- **Work task**
In the records below, find the line that contains "Task: Select the a) placeholder in the table" and the line that contains "Open YouTube settings". Set down exactly those lines and every line between them, and nothing more.

(Saved entries)
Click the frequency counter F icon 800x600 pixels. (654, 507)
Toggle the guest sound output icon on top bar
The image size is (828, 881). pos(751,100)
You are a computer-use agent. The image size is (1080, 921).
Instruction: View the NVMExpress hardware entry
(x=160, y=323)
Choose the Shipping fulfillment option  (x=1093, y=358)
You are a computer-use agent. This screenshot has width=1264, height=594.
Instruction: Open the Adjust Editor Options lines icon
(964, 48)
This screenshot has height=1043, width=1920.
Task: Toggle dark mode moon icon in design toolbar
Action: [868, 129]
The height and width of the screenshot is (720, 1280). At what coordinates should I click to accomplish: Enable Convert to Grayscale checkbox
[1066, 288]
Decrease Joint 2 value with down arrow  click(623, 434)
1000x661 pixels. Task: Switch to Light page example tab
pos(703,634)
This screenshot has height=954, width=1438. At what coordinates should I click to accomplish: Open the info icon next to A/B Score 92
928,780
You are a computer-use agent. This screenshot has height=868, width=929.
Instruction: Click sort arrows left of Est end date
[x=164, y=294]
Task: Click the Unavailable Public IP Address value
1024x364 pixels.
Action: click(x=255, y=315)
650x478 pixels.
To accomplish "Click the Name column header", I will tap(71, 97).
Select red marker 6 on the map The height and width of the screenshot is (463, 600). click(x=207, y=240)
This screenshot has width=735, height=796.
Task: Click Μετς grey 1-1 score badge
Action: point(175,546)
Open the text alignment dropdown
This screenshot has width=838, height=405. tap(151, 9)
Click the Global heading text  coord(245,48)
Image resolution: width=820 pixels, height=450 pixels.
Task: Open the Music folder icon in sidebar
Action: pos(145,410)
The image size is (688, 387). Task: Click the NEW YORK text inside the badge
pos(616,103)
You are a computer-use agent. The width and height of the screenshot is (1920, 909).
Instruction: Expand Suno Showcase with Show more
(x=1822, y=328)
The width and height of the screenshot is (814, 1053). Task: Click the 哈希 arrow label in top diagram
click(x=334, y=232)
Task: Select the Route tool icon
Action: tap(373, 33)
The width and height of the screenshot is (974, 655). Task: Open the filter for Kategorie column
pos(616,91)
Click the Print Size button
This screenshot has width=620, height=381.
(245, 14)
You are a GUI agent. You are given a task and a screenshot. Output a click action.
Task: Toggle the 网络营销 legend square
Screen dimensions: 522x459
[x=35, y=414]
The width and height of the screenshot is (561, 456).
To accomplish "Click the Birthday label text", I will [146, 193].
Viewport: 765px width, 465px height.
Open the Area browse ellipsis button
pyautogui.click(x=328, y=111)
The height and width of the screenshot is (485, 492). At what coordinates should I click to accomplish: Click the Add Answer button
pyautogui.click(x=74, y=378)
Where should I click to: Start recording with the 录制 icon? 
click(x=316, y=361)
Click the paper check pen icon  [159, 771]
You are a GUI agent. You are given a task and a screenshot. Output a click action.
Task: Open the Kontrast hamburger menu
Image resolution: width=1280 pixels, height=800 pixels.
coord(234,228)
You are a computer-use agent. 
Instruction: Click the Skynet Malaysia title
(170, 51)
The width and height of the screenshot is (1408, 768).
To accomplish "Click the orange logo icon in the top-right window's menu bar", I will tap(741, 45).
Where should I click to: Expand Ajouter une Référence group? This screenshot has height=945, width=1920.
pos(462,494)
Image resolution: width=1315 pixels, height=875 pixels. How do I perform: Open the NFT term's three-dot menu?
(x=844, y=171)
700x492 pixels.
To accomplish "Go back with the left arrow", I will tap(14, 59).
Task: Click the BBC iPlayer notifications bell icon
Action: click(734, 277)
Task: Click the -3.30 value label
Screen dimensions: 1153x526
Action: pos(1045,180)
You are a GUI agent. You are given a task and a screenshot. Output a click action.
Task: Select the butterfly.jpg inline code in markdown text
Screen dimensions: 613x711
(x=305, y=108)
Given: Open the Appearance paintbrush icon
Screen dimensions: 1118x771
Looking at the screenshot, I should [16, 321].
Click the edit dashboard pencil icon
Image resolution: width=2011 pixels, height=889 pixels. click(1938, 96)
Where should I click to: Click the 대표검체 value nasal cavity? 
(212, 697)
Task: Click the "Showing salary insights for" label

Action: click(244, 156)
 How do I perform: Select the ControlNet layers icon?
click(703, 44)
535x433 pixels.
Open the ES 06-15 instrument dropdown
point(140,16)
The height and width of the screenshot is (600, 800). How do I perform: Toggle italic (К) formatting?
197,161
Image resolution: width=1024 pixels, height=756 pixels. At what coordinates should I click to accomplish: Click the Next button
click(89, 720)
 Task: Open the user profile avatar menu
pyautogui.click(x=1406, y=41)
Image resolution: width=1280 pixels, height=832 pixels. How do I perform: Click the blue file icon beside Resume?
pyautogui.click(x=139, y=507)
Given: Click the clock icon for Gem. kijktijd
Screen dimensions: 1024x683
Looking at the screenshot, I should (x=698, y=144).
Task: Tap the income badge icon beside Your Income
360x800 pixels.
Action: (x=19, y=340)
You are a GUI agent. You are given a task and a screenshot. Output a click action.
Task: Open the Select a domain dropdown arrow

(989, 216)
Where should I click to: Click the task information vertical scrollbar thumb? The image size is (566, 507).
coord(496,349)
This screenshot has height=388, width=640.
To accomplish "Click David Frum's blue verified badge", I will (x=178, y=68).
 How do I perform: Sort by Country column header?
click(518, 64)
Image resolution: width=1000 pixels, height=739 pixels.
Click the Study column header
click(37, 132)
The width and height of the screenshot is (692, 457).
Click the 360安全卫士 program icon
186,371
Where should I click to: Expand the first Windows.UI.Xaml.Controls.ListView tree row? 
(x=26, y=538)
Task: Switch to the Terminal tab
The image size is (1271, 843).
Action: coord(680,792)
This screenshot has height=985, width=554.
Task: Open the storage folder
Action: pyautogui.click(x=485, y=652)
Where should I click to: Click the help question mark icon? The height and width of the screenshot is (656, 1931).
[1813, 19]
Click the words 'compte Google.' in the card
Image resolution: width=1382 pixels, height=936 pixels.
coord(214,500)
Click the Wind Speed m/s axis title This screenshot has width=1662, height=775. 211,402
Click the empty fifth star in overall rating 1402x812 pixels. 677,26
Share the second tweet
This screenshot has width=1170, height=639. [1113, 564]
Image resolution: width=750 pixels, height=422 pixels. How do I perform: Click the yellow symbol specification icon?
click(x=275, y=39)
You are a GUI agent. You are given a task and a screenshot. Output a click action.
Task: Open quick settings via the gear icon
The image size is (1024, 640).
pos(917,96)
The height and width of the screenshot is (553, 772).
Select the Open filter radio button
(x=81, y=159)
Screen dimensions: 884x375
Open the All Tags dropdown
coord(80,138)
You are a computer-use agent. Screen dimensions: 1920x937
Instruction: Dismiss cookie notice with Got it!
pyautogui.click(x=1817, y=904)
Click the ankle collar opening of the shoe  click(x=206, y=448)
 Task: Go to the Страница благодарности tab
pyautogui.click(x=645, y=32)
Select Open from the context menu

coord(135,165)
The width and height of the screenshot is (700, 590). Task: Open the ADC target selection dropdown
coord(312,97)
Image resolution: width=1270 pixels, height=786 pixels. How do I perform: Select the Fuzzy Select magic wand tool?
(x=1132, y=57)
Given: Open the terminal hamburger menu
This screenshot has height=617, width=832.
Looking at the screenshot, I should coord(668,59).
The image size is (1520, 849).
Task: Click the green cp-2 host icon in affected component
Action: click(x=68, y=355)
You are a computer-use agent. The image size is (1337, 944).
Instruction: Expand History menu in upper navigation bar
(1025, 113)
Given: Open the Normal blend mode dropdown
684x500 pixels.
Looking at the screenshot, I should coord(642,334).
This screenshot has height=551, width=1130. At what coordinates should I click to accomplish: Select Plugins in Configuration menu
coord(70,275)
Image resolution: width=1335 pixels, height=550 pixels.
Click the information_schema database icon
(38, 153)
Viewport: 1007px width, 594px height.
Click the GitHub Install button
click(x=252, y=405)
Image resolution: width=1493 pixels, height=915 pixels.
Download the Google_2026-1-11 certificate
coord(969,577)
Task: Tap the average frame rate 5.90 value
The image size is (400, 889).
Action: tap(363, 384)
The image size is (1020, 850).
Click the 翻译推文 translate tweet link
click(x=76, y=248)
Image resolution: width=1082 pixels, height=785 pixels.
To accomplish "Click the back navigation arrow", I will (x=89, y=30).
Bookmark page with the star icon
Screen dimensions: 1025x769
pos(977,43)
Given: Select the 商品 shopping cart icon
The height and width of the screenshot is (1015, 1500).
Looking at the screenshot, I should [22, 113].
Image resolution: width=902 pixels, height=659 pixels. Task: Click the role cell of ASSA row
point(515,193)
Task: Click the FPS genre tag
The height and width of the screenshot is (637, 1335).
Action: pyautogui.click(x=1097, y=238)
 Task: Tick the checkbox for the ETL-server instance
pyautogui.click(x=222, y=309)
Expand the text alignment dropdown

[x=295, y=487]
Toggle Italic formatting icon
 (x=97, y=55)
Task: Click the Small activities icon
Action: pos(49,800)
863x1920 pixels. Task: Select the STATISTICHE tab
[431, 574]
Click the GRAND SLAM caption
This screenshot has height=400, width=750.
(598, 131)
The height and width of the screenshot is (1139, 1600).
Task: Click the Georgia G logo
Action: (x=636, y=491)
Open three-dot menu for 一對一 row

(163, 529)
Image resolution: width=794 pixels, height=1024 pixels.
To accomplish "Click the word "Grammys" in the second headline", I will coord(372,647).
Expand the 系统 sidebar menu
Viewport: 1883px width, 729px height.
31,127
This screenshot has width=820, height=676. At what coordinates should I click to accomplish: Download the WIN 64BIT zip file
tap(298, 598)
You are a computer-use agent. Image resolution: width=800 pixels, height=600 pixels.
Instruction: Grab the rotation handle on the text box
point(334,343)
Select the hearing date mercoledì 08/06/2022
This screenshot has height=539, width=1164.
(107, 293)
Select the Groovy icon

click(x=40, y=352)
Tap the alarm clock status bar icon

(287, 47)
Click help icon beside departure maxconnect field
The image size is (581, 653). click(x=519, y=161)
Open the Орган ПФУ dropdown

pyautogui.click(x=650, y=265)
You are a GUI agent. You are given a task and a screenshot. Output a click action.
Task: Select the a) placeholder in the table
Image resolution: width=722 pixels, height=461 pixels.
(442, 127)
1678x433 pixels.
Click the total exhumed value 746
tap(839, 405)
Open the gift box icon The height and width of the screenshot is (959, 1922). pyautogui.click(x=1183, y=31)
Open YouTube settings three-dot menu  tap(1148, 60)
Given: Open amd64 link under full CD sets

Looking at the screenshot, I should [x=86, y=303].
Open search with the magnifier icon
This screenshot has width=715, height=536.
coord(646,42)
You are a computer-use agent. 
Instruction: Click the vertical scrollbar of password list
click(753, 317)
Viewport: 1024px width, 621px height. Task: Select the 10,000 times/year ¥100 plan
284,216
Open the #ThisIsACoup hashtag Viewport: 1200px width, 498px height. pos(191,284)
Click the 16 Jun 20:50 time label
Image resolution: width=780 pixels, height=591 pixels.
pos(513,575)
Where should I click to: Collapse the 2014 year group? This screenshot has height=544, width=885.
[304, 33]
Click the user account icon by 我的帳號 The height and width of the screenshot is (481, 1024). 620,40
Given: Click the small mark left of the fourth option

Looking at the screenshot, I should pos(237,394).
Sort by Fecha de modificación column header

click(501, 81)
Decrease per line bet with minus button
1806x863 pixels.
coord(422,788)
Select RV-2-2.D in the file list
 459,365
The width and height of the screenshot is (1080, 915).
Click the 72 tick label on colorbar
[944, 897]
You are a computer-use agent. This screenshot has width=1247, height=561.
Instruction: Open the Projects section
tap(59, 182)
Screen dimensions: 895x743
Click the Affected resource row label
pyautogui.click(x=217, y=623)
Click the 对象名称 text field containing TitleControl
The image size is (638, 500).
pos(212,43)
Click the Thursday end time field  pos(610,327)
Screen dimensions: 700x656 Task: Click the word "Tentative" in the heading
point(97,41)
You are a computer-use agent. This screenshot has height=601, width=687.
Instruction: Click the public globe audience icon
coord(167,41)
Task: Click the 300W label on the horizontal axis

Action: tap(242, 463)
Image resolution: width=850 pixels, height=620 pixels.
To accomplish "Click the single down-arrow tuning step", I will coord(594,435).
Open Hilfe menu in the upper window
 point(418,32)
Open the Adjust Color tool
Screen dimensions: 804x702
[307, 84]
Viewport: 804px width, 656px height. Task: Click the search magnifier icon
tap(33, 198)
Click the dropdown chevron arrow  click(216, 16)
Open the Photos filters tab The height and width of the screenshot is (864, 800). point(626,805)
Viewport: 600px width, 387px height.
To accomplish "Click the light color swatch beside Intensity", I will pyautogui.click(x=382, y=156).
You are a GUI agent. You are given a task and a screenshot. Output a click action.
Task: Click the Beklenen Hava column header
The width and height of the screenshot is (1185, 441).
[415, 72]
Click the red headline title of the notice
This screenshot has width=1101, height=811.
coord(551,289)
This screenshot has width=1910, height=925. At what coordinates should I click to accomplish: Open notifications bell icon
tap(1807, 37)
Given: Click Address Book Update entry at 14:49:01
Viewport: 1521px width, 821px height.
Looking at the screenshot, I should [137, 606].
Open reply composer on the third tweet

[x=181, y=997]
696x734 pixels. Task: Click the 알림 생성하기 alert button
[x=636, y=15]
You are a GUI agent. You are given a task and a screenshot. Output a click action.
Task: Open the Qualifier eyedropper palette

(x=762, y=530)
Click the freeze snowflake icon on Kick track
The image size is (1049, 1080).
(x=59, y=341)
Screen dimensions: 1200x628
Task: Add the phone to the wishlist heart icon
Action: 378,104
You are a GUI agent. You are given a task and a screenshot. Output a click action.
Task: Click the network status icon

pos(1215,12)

- **Answer box**
Task: Select the a) placeholder in the table
Image resolution: width=722 pixels, height=461 pixels.
(442, 127)
1678x433 pixels.
Click the total exhumed value 746
tap(839, 405)
Open the gift box icon The height and width of the screenshot is (959, 1922). pyautogui.click(x=1183, y=31)
Open YouTube settings three-dot menu  tap(1148, 60)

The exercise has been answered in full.